Before the imputation step you firstly need to choose the appropriate imputation method and you can do it using our EDA method for imputation visualisation - plot_imputation.
[17]:
# Impute outliers with NaNs
outliers_remover = MedianOutliersTransform(in_column="target", **best_params)
ts.fit_transform([outliers_remover])
ts.plot()
Let’s impute outliers detected by median method using the running_mean imputation strategy.
[18]:
# Impute NaNs using the specified strategy
outliers_imputer = TimeSeriesImputerTransform(in_column="target", strategy="running_mean", window=30)
Let’s look at the points that we replaced with TimeSeriesImputerTransform using plot_imputation.
[19]:
plot_imputation(imputer=outliers_imputer, ts=ts)
[20]:
ts.fit_transform([outliers_imputer])
Now you can fit the model on the cleaned dataset, which might improve the forecasting quality. Let’s compare the forecasts of the model fitted on cleaned and uncleaned train timeseries.
[21]:
def get_metrics(forecast, test):
"""Compute the metrics on forecast"""
metrics = {"MAE": MAE(), "MSE": MSE(), "SMAPE": SMAPE()}
results = dict()
for name, metric in metrics.items():
results[name] = metric(y_true=test, y_pred=forecast)[segment]
return results
[22]:
def test_transforms(transforms=[]):
"""Run the experiment on the list of transforms"""
df = pd.read_csv("data/example_dataset.csv")
df = df[df["segment"] == segment]
ts = TSDataset(df, freq="D")
train, test = ts.train_test_split(
train_start="2019-05-20",
train_end="2019-07-10",
test_start="2019-07-11",
test_end="2019-08-09",
)
model = Pipeline(model=MovingAverageModel(window=30), transforms=transforms, horizon=30)
model.fit(train)
forecast = model.forecast()
metrics = get_metrics(forecast, test)
return metrics
Results on the uncleaned dataset:
[23]:
test_transforms()
[23]:
{'MAE': 40.08799715116714,
'MSE': 1704.8554888537708,
'SMAPE': 27.36913416466395}
Results on the cleaned dataset(we impute outliers in train part and predict the test part):
[24]:
transforms = [outliers_remover, outliers_imputer]
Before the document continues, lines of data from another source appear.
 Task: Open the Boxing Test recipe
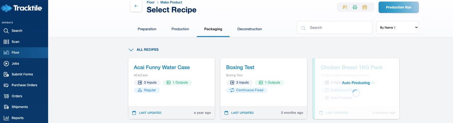tap(240, 67)
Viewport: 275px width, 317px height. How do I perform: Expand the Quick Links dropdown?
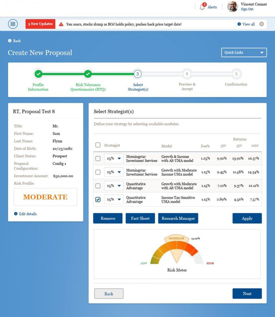[244, 52]
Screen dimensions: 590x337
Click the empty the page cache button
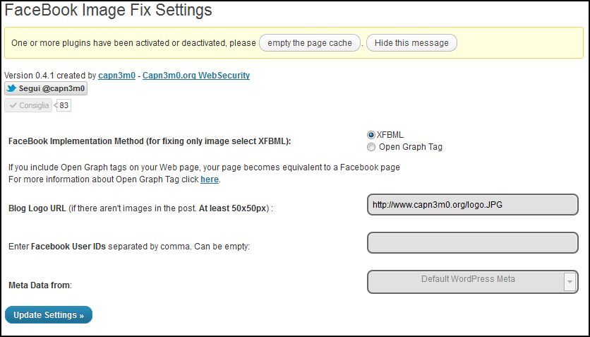click(310, 43)
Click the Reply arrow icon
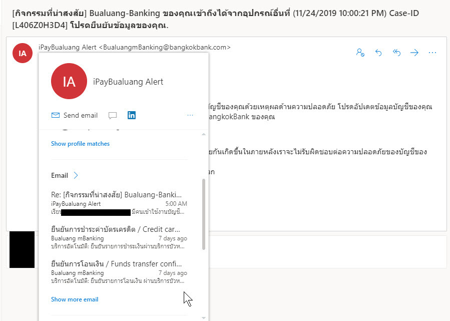The width and height of the screenshot is (450, 321). 378,53
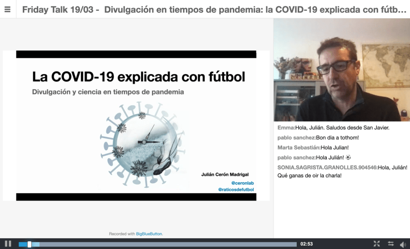410x249 pixels.
Task: Mute audio with the speaker icon
Action: pyautogui.click(x=403, y=244)
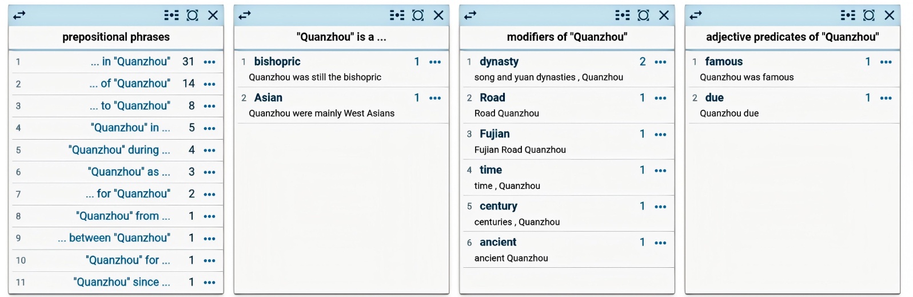Click swap arrows icon in adjective predicates panel

point(696,15)
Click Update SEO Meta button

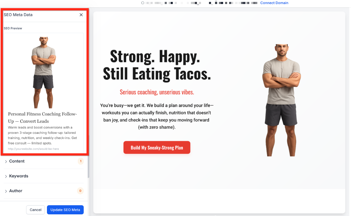[65, 210]
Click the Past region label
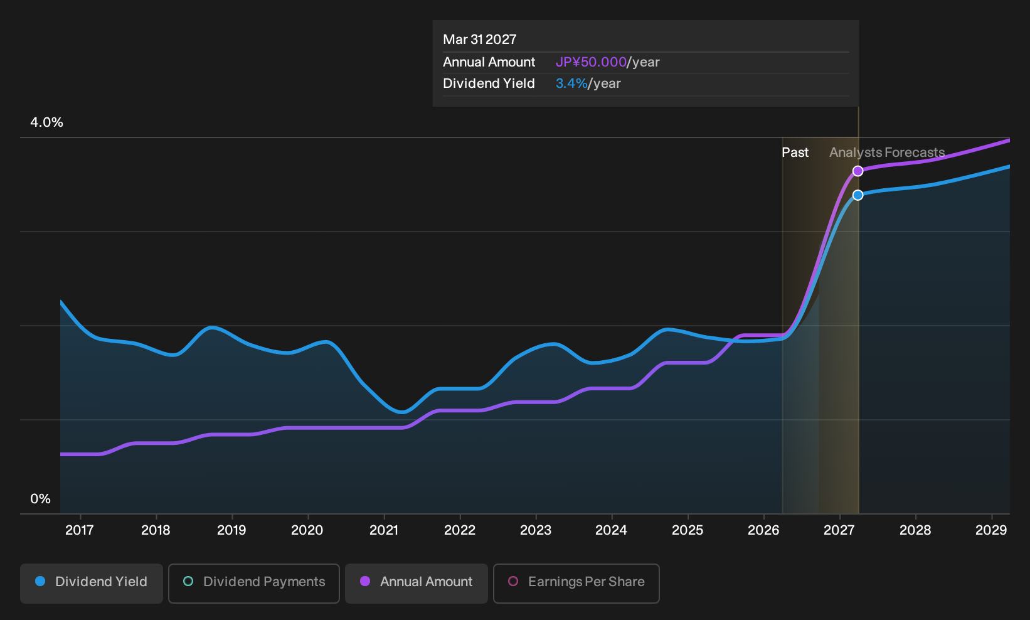This screenshot has width=1030, height=620. (x=795, y=152)
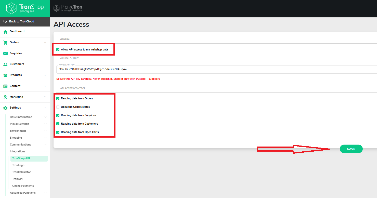
Task: Click the Customers people icon
Action: coord(5,64)
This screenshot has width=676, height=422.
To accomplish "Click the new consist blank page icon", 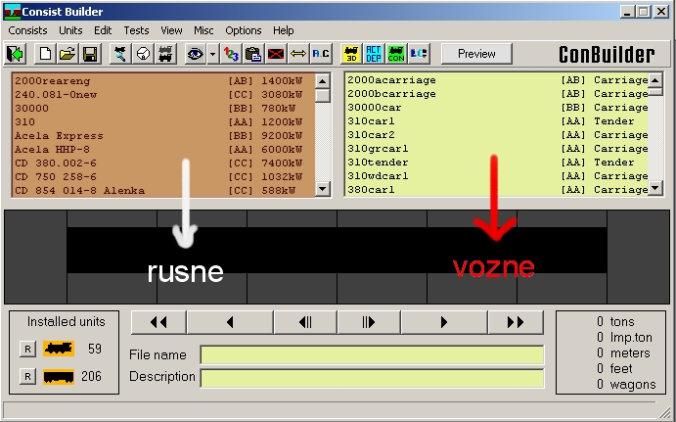I will (47, 54).
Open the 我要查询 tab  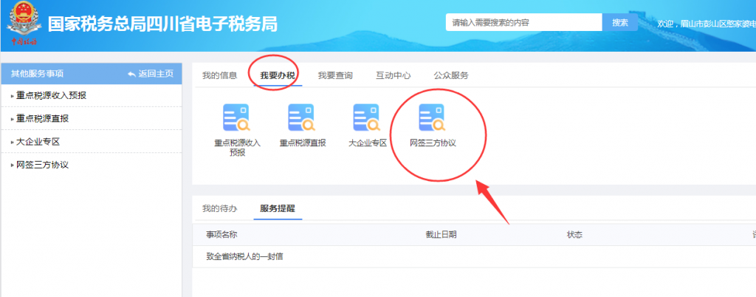tap(335, 75)
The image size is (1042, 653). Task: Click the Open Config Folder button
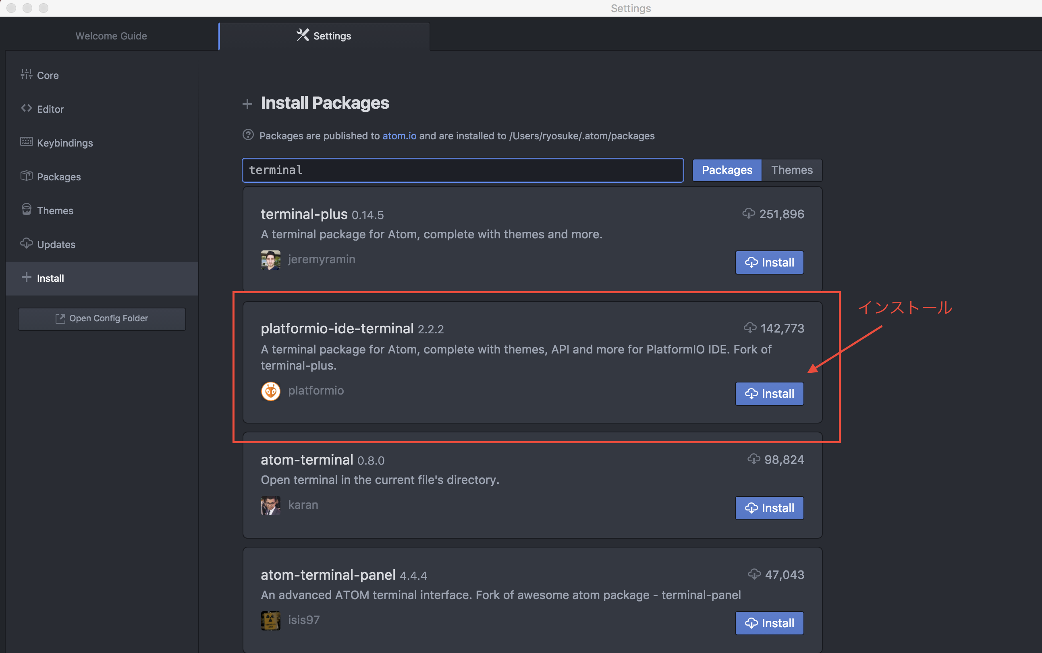pyautogui.click(x=102, y=319)
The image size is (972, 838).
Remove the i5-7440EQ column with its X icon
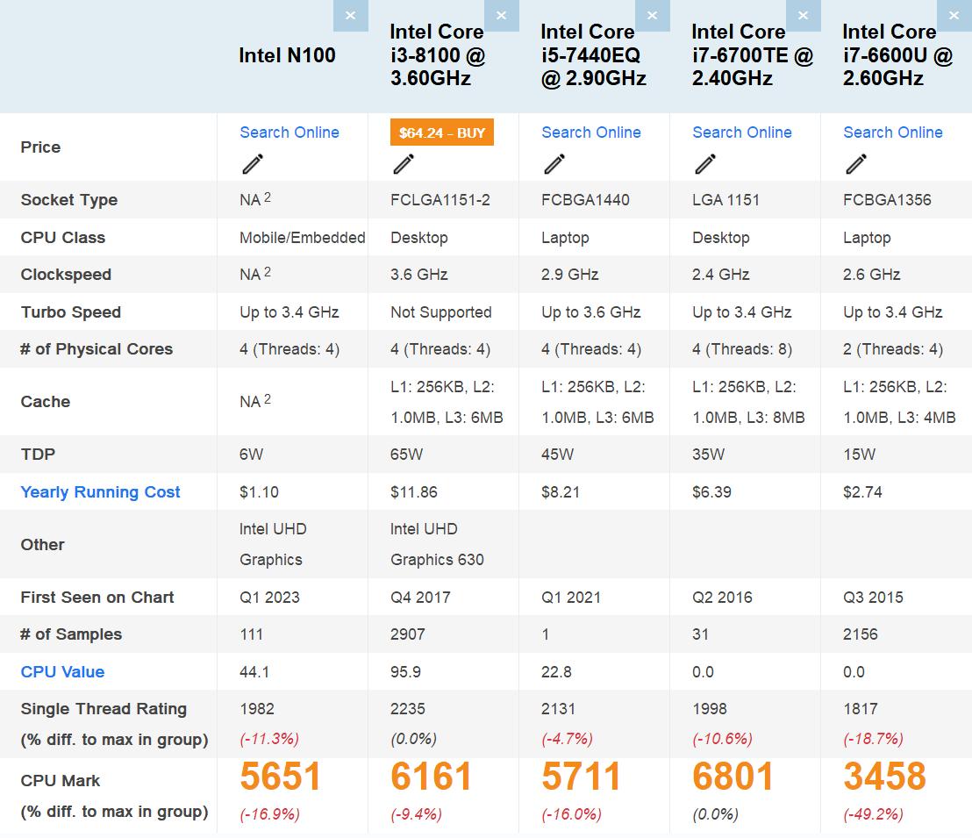tap(653, 15)
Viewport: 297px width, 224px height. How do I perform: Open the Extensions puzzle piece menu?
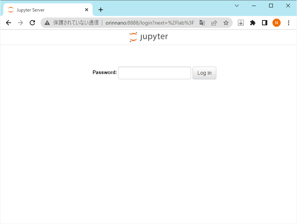click(253, 23)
test_transforms(transforms)
[24]:
{'MAE': 11.606826505006092,
'MSE': 196.5736131226554,
'SMAPE': 8.94919204071121}
As you can see, there is significant improvement in the metrics in our case. However, the points that we defined as the outliers may occur to be the points of complex timeseries behavior. In this case, outliers imputation might make the forecast worse.